Now, their lives were committed to a new breed, management. Workers lost more than power. They misplaced their souls. Their identity, dignity and purpose, once taken for granted, was now stranger to them.


Seventy-five years of cumulative cultural shock has made workers passive participants to their own destiny. They are wards of “the system,” no longer independent contractors. They can smell the fields as they drive to work, only to have the aroma killed by the stench of machine oil or the static hum of computers.


With a casual flair, management talks about “giving power back to workers” by “empowering them.” This flippancy is like trying to put toothpaste back into the tube. Meanwhile, management itself has outlived its function and is disappearing from the workplace in droves. The Human Resources movement and its “scientific management” is obsolete. The worker is truly alone.


Stanley asks: How can we convince workers that in a number of areas we are no longer the best, when the government and media insist that we are?


This is not a problem of the government or media. Both are responsive, not creative organs of society. Workers give both of them far more credit than they deserve. The problem is the refusal of workers to embrace reality while they still have a choice. It appears they would rather deny despair, and surrender to a corrosive fatalism. Not until despair takes hold, and forces workers to attention will workers appreciate the fact that they are truly alone. Not until they hit bottom are they likely to challenge popular myths.

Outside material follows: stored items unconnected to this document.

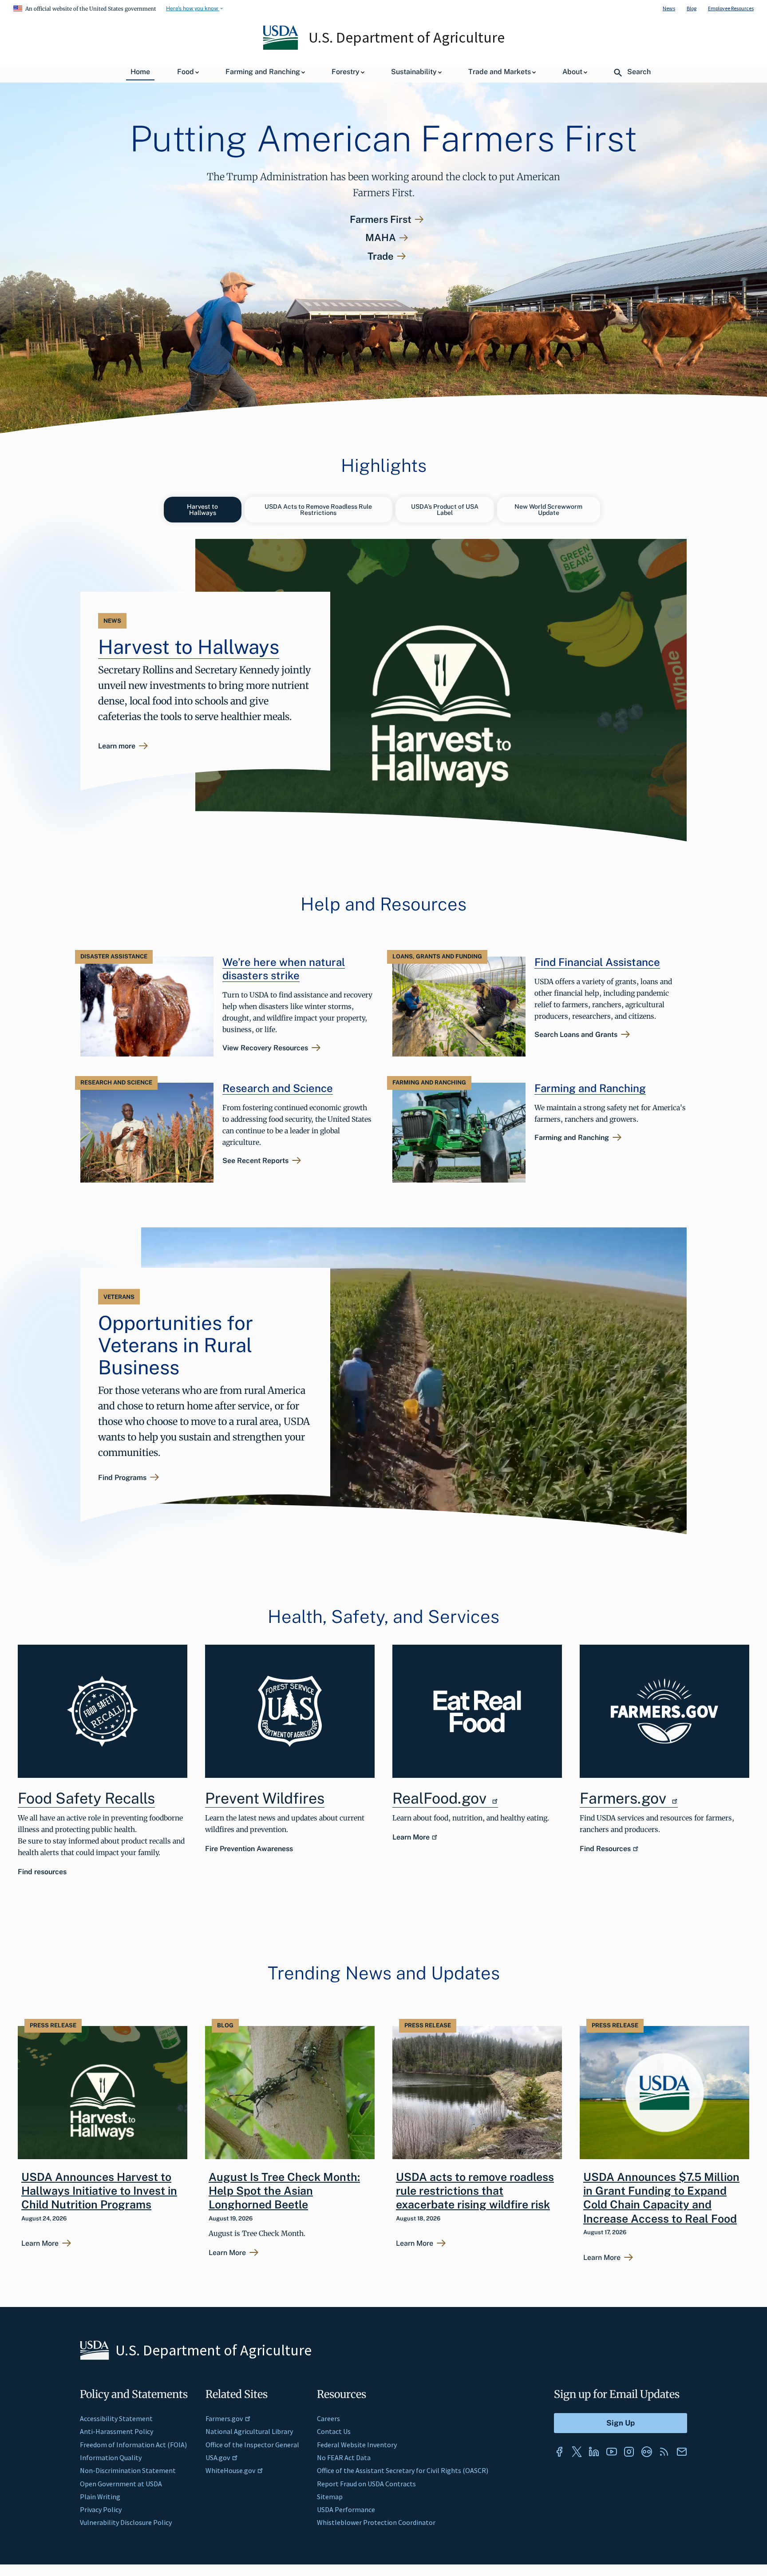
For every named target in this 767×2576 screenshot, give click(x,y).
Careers (328, 2418)
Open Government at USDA (121, 2483)
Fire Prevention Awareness (249, 1848)
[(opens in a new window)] (477, 1711)
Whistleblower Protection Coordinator (376, 2522)
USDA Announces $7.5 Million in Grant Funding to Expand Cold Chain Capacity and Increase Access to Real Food (661, 2197)
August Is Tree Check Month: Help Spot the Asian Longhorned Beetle (284, 2191)
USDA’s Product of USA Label (444, 509)
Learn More (411, 1837)
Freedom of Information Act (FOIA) (133, 2444)
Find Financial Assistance (597, 962)
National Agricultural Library (249, 2431)
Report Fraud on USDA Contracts (366, 2483)
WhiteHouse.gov (230, 2470)
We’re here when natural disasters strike (283, 968)
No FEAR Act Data (344, 2457)
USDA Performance (346, 2509)
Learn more (116, 747)
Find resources (42, 1872)
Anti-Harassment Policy (116, 2431)
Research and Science (277, 1088)
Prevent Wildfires (264, 1798)
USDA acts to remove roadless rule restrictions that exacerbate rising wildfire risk (475, 2191)
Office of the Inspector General (252, 2444)
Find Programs (122, 1478)
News (669, 8)
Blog (691, 8)
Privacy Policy (101, 2509)
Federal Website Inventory (357, 2444)
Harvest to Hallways (202, 509)
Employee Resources (731, 8)
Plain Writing (100, 2496)
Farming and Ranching (590, 1088)
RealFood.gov (441, 1798)
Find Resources (605, 1848)
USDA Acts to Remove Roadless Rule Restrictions (318, 509)
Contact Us (334, 2431)
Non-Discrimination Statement (128, 2470)
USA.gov (218, 2457)
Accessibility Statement (116, 2418)
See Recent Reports (255, 1161)
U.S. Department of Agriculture (406, 37)
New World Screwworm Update (548, 509)
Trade (381, 256)
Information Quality (111, 2457)
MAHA (380, 237)
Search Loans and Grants (575, 1035)
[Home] (281, 47)
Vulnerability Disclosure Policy (126, 2522)
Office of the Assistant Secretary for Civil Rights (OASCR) (402, 2470)
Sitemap (330, 2496)
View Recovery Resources (265, 1048)
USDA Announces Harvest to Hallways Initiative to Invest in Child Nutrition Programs (99, 2191)
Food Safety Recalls (86, 1798)
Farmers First (380, 219)
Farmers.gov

Maturity is a function of reality. Cognizance of reality ensures survival. When survival has multiple buffers, which make denial an alluring retreat, a sense of jeopardy is not experienced. Workers today live in a climate of denial, in the lap of luxury. They are only miserable, not yet despairing. They have little sense of danger, only inconvenience. The “other shoe” has not yet hit the pavement.

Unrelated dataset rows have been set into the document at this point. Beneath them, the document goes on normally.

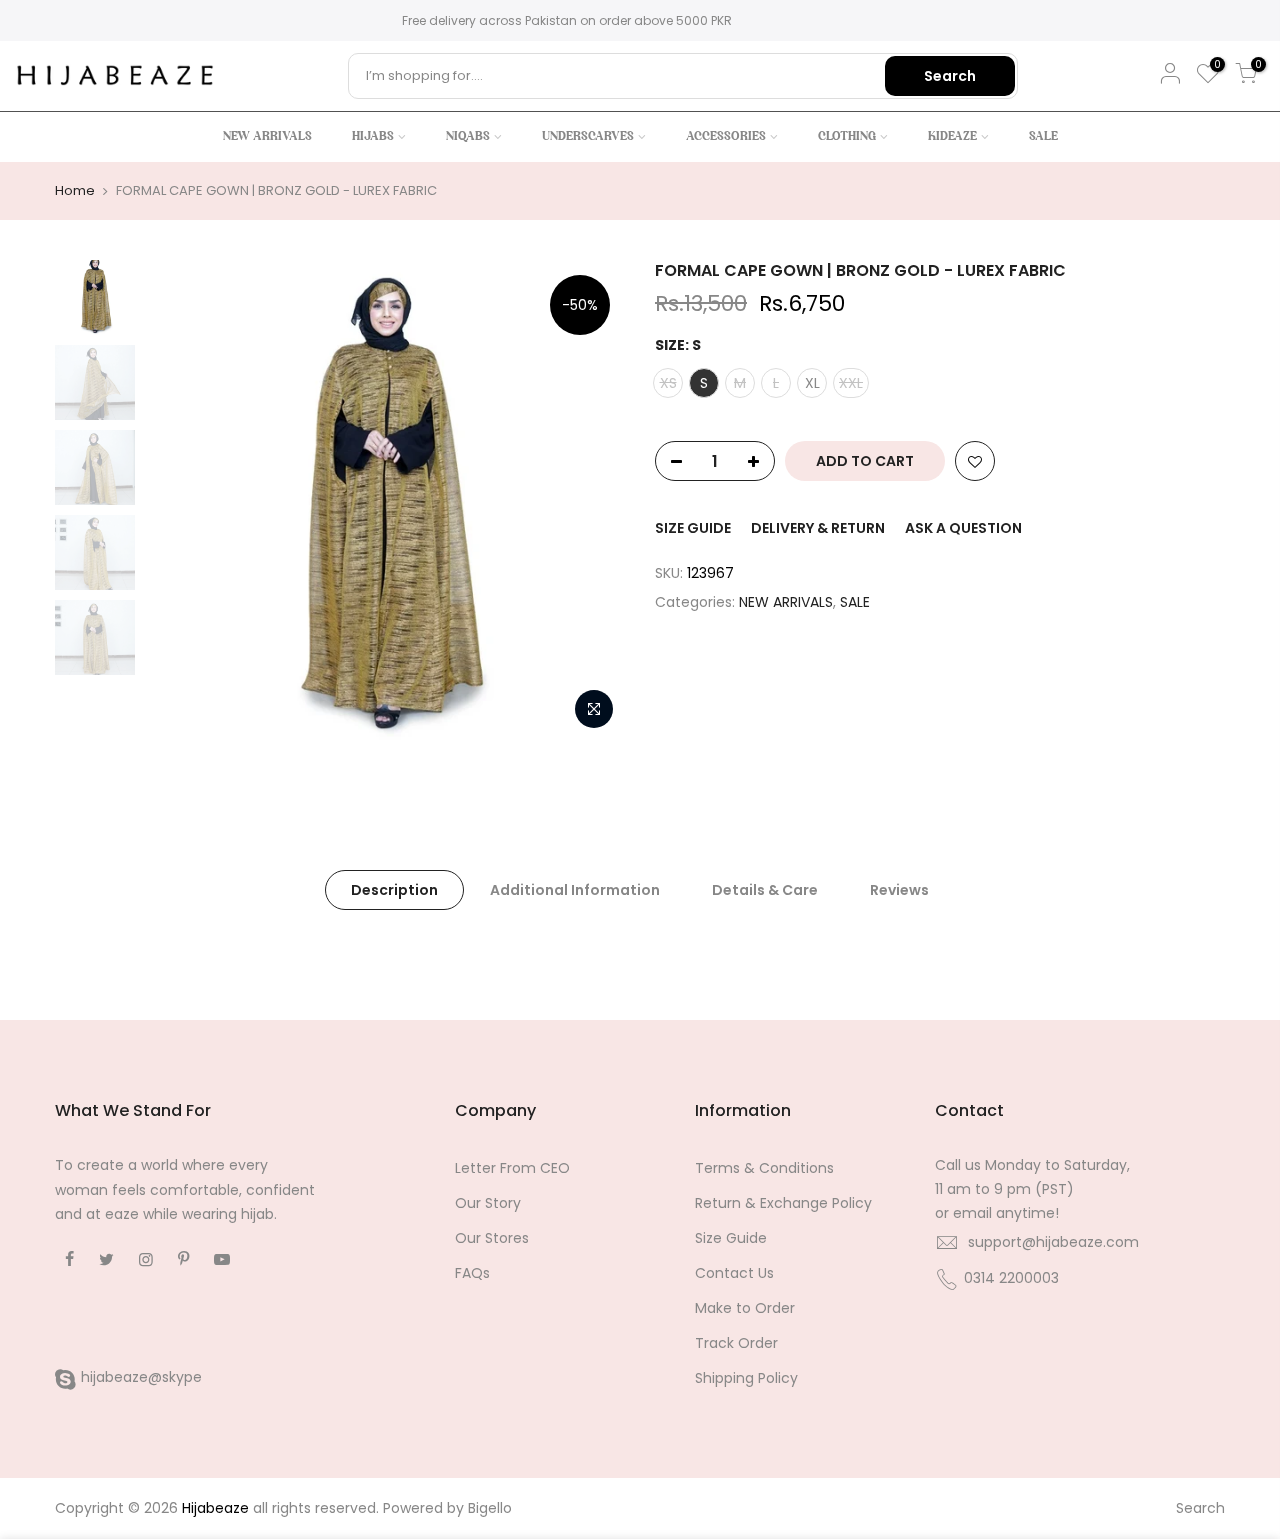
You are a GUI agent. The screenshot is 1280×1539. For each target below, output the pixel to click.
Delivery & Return (818, 528)
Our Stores (492, 1238)
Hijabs (373, 137)
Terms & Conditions (764, 1168)
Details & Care (765, 890)
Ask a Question (963, 528)
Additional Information (575, 890)
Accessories (726, 137)
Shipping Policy (746, 1378)
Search (950, 76)
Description (394, 890)
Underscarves (588, 137)
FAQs (472, 1273)
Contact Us (734, 1273)
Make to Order (745, 1308)
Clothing (847, 137)
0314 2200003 (1011, 1278)
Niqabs (468, 137)
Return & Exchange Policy (783, 1203)
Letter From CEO (512, 1168)
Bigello (490, 1508)
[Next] (590, 500)
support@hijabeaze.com (1053, 1242)
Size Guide (693, 528)
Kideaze (952, 137)
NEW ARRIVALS (786, 602)
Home (75, 191)
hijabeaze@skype (141, 1377)
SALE (855, 602)
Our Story (488, 1203)
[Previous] (180, 500)
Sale (1043, 137)
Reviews (899, 890)
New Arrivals (267, 137)
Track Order (736, 1343)
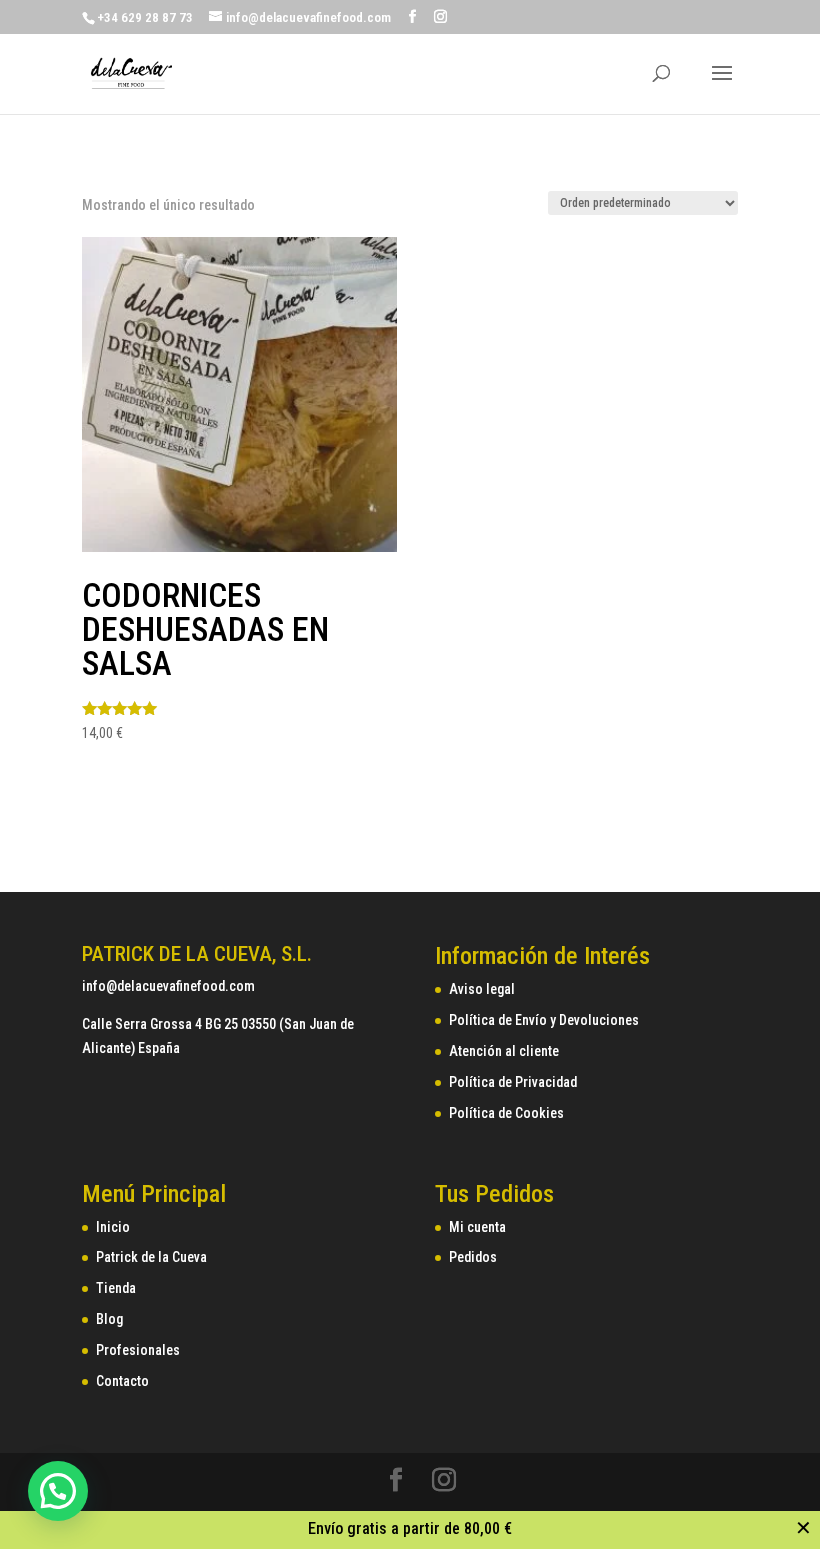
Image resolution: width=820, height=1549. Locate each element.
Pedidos (473, 1257)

Stanley asks: Is it the amount of production or quality which deserves more of our attention?


It is heresy to suggest that these are not relevant considerations.  Increased production means more jobs. Better quality means a more stable market share. Still, production and quality camouflage the issue.

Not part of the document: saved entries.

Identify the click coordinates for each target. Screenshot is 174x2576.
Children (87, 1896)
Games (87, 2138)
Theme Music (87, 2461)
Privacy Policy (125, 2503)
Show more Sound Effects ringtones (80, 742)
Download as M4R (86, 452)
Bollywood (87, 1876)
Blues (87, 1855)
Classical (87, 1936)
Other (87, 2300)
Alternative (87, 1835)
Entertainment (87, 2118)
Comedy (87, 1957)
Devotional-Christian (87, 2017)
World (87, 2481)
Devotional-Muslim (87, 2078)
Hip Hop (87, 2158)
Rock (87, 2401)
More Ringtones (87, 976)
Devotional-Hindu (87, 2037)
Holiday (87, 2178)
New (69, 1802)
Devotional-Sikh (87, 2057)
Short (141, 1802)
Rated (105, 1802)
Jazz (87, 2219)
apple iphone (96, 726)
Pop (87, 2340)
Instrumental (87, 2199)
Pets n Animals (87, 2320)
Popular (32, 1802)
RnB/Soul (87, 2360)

These are outcomes or effects, not causes. What is ignored, and what I feel needs more consideration, is the necessity for workers to develop more orderly minds, like the minds they once had when they worked on the land from sun up to sun down, and loved it. Their minds were in balance with a sense of equilibrium. Workers today are underemployed because they are underwhelmed and underdeveloped. Tap this collective mind and the question of productivity and quality will be moot.


Workers are capable of incredible achievement if moved by their interests, or what they want to do. Focusing on production and/or quality exclusively are outcomes or things they have to do. Givens. Good quality and increased production are effects, not causes. The fusion of work is in the nuclear structure of the spirit of the workforce. Quality and production are the results of a spirited workforce built on trust with full utilization of its collective energies.


Stanley asks: Why isn’t technology doing what we hoped it would do for education? Are our goals wrong, our methods, or is it something else?


Technology cannot create spirit. It can kill spirit, and often does by the sheer magnitude of its conceit in minimizing the human factor. Spirit is the central core of work. Without it, work resembles a collection of mules turning a wheel and going nowhere.


Technology has limitation the same as everything else. In the end, the more technology seeks an answer to the mystery of the human spirit, the more it appears entangled in its own confusion.


Education is a spiritual adventure which is anchored in an intellectual experience. It is not a “thing,” but a process. The process is one of discovery.


The human mind is seemingly limitless in its capacity for insight and foolishness. Tools, such as the computer, may assist in discovery as long as they remain tools and not as ends in themselves. Then they become toys, which is alright, too, as long as the distinction is clear. Where technology seems to be headed, at this moment, is as another ornament on the tree of knowledge. Nothing less. Nothing more.